Concerns over Nuctech equipment’s security, as well as the spread of its scanning equipment at sensitive customs locations and at high-security events internationally, highlight that further actions beyond the Entity List are likely needed.
China’s future in global customs inspection
As AidData collects information about China’s grant and loan commitments in 2023 and 2024 for an update to its current dataset, China’s global scanner distribution continues. In June 2023, CGTN Africa reported that China “donated two maritime control and surveillance equipment to Tunisia to improve security at the La Goulette port.” In October 2023, China donated more scanners to the Serbian Ministry of the Interior. In November 2023, the Chinese ambassador to Jamaica handed over “more than 100 sets of China-aided electronic office equipment and airport CT security scanners.” And most recently, in June 2024, Samoa received its first customs container X-ray scanner procured by Nuctech.
Although American agencies—such as the U.S. Embassies in Georgia and Panama—have made efforts to counter China’s scanner provision, these efforts have not matched China in scale, which may come at the cost of national security and data protection.

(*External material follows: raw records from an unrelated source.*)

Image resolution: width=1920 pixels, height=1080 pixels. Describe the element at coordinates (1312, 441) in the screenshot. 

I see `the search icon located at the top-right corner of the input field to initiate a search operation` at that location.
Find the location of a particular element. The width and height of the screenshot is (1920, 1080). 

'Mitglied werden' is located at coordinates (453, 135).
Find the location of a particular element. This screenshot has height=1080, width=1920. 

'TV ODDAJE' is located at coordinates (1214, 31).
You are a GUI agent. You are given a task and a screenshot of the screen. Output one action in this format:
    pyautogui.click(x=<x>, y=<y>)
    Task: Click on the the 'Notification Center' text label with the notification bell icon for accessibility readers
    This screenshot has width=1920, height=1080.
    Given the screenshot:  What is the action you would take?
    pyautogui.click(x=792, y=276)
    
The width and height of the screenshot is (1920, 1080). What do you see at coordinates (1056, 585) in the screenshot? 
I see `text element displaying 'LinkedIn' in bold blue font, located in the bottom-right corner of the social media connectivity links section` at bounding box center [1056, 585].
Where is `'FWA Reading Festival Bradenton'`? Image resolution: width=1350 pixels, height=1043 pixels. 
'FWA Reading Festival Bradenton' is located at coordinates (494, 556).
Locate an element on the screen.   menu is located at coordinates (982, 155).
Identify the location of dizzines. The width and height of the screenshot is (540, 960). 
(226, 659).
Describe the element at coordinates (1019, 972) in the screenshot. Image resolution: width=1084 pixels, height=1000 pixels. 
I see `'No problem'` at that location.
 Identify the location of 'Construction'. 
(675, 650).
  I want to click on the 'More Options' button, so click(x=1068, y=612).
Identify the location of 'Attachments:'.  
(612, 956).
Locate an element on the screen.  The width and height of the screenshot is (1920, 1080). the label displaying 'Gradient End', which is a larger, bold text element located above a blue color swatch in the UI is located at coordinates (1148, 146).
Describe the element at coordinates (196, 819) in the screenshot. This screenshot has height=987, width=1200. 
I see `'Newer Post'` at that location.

This analysis of scanners comes at a time of heightened U.S. c of ship-to-shore cranes employed at global seaports and cybersecurity concerns over the role of Chinese companies, such as the state-owned enterprise ZPMC and the Chinese-made logistics data platform Logink. Further action by the U.S. Congress and the government is needed to comprehensively strengthen critical domestic and overseas infrastructure and to combat these national security risks.
Methodology note
This analysis relies upon grant and loan commitments from 2000 to 2022, which are denominated in constant 2021 U.S. dollars. The data are drawn from AidData’s Global Chinese Development Finance Dataset, Version 3.0, which covers 2000-2021, as well as additional data collection for financial commitments in 2022.